[Opening INFORMATION GIVEN section]
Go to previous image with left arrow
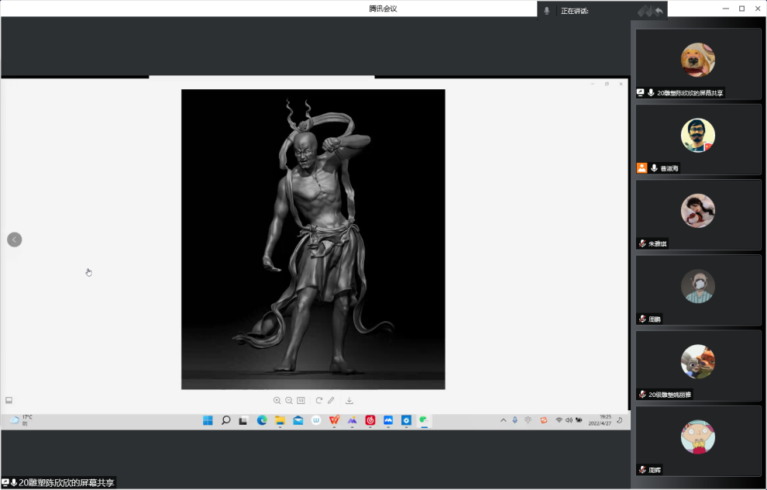 (14, 240)
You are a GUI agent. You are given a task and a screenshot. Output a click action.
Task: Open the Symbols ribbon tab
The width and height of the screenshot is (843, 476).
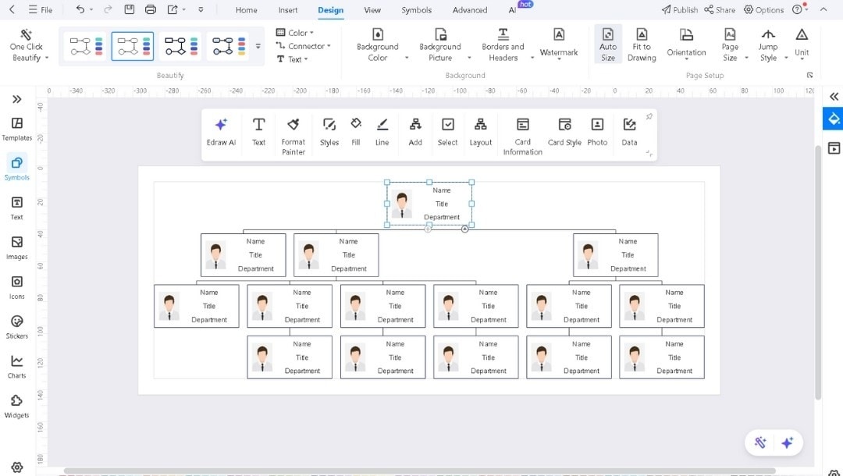click(416, 10)
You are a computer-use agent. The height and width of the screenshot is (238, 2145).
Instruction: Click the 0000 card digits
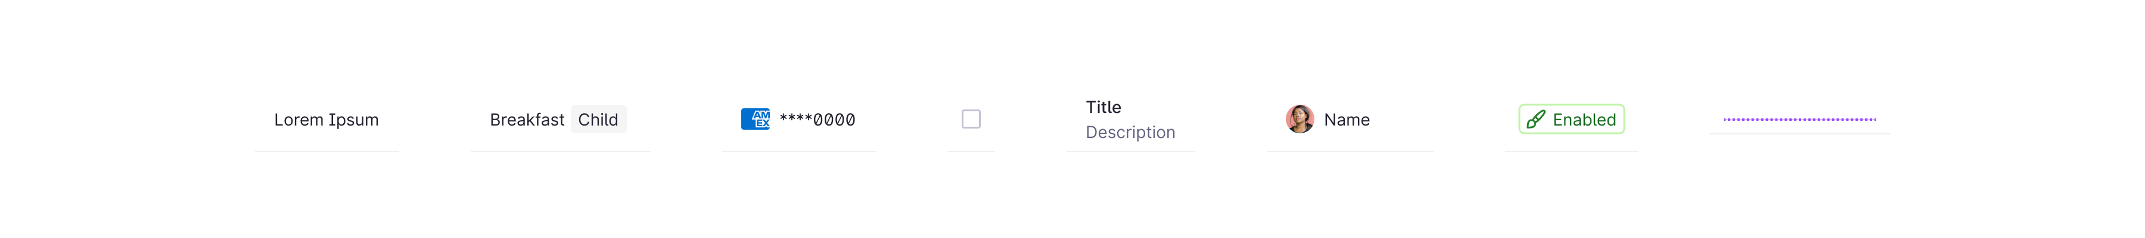pos(834,120)
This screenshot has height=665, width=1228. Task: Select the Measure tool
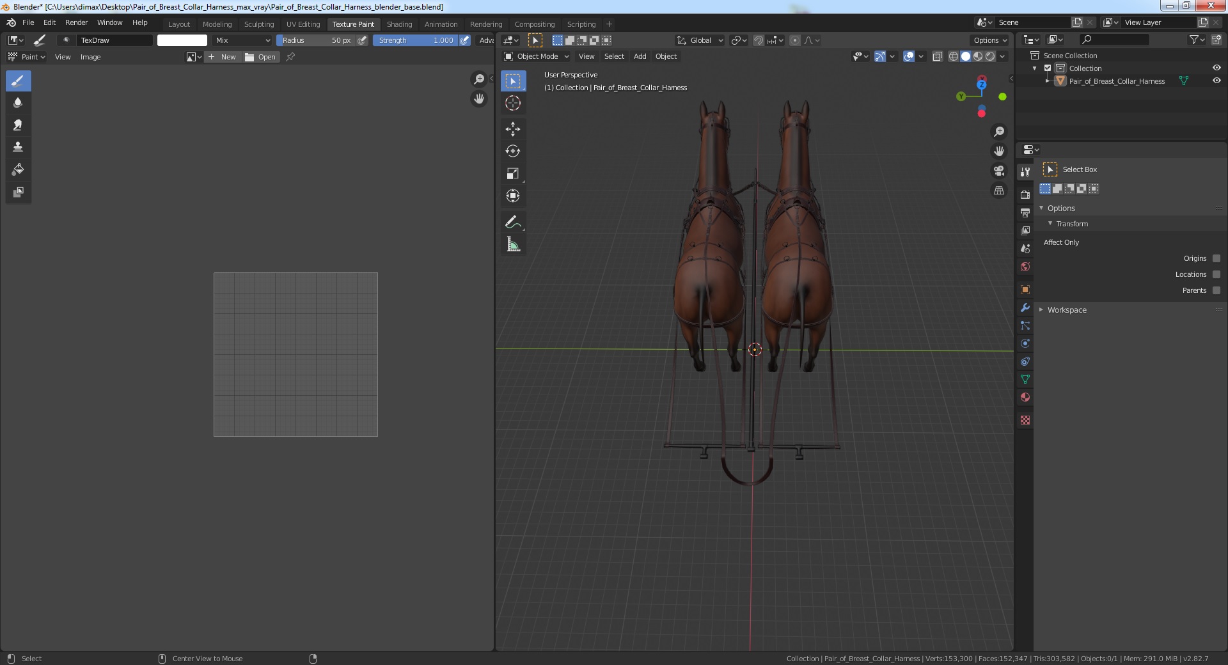click(513, 244)
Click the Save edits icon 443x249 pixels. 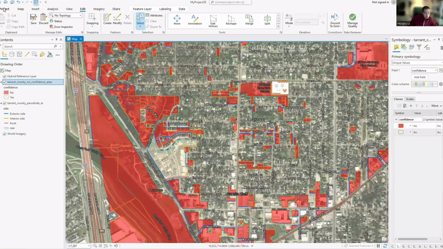(33, 20)
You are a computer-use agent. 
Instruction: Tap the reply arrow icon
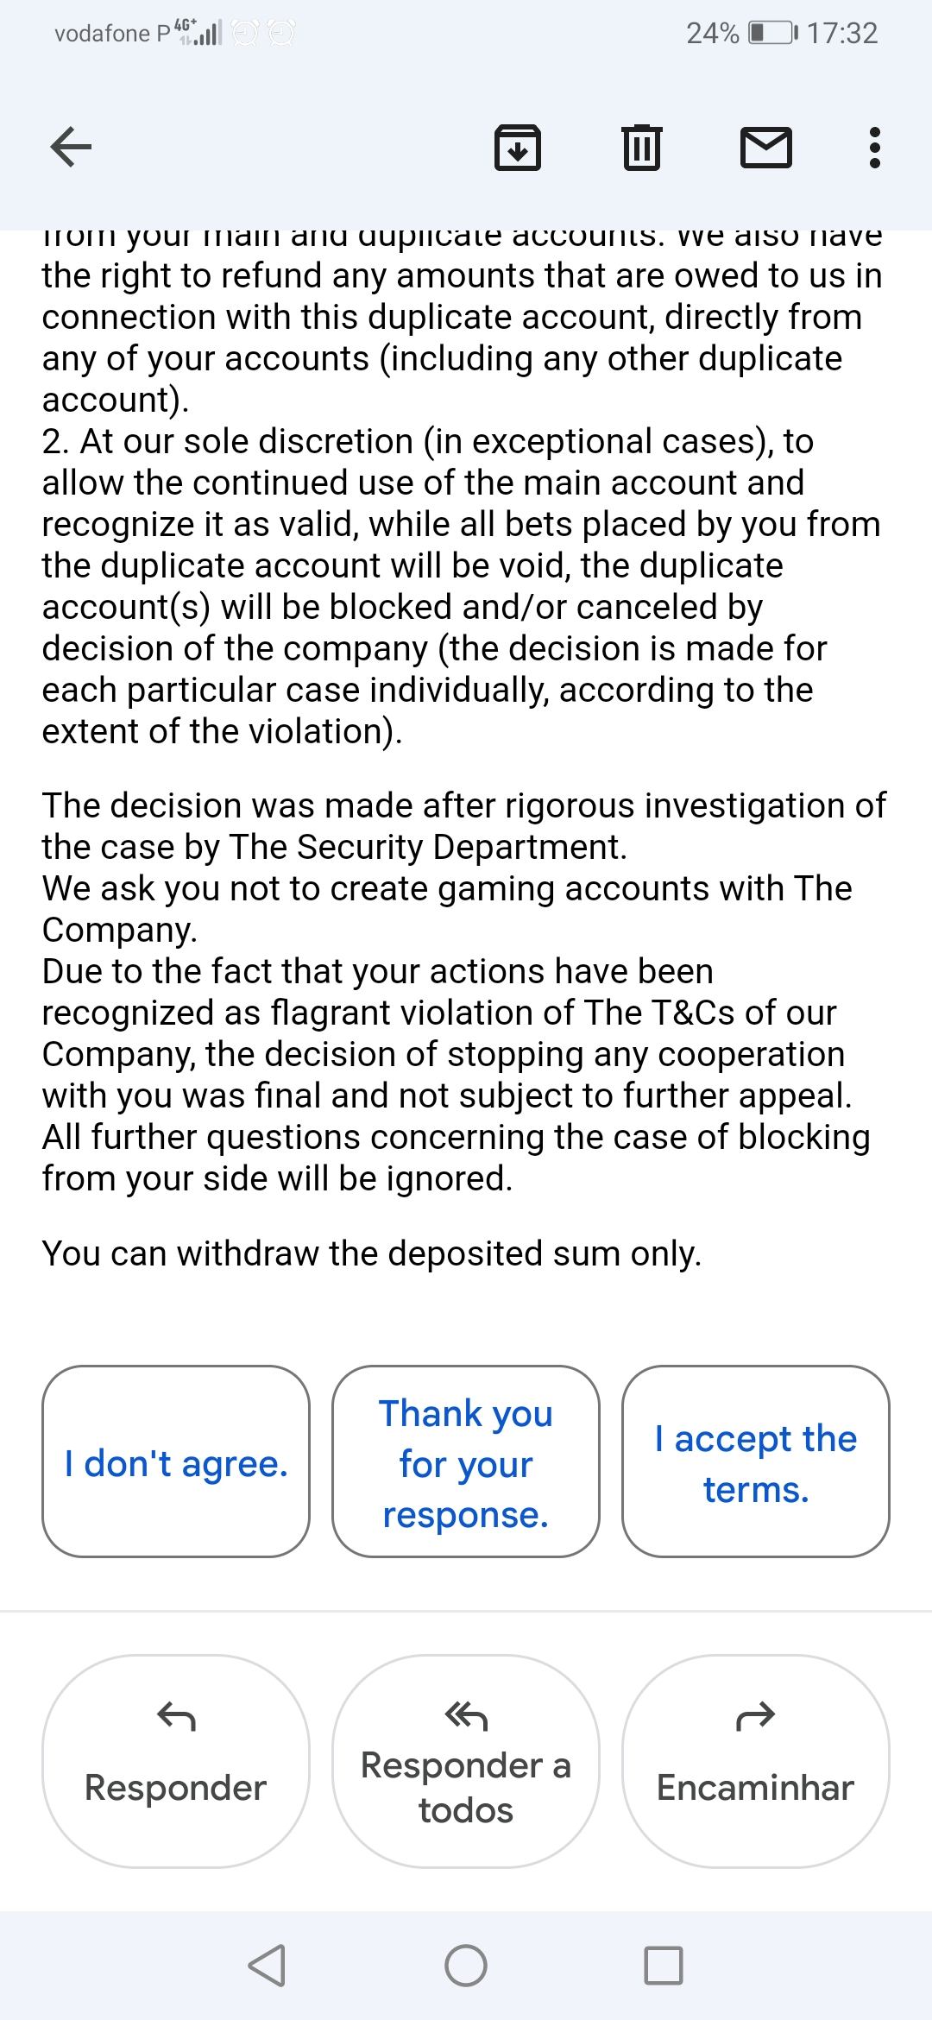[176, 1716]
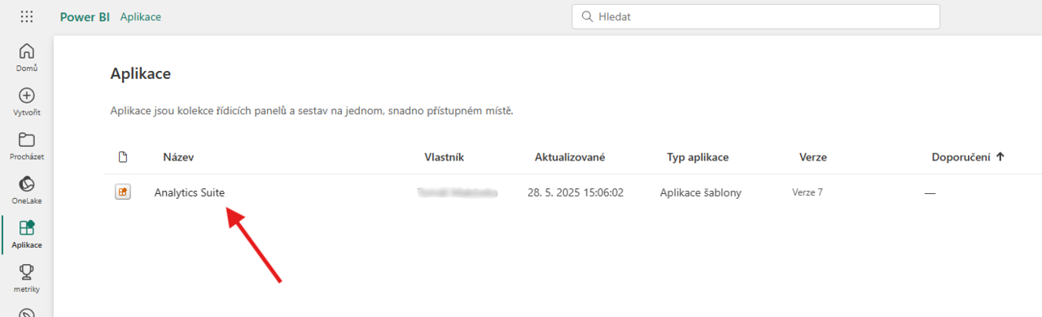Open the app launcher waffle grid

pos(27,16)
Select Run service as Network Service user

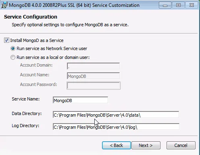click(13, 48)
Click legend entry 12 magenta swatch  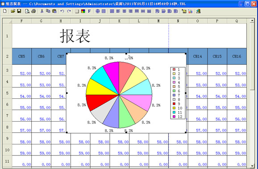point(174,117)
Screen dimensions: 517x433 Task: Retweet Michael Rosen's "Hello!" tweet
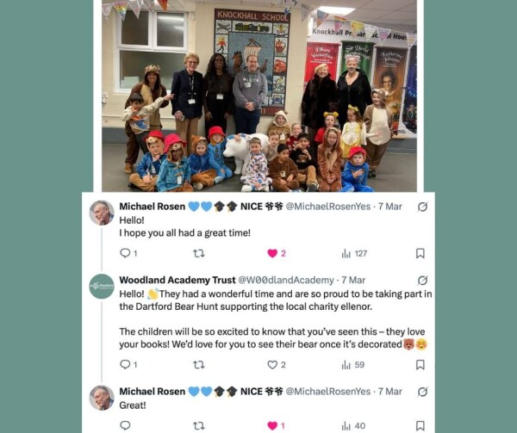tap(198, 253)
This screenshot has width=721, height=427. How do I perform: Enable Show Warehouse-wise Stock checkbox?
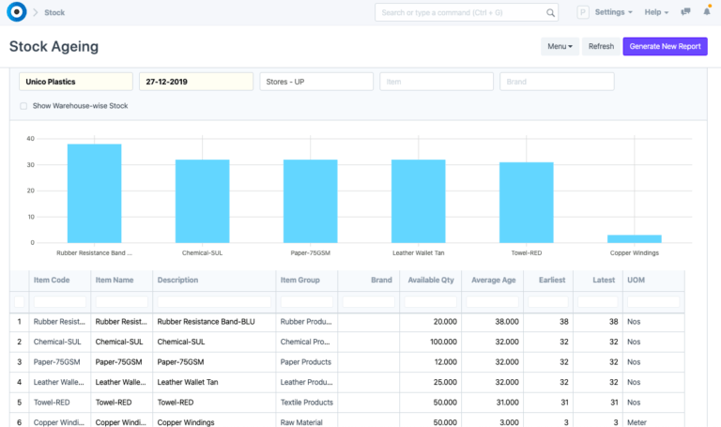pyautogui.click(x=23, y=106)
[Closing INFORMATION GIVEN section]
Starting with the first line of the data above, write out each line exactly up to and including the line that holds "You are a computer-use agent. The". Pictures stay out.

Go to previous image with left arrow
 (14, 240)
You are a GUI agent. You are given a task and a screenshot. Output a click action.
Task: Open the Symbols ribbon tab
The width and height of the screenshot is (843, 476).
click(416, 10)
You are a computer-use agent. The height and width of the screenshot is (238, 2145).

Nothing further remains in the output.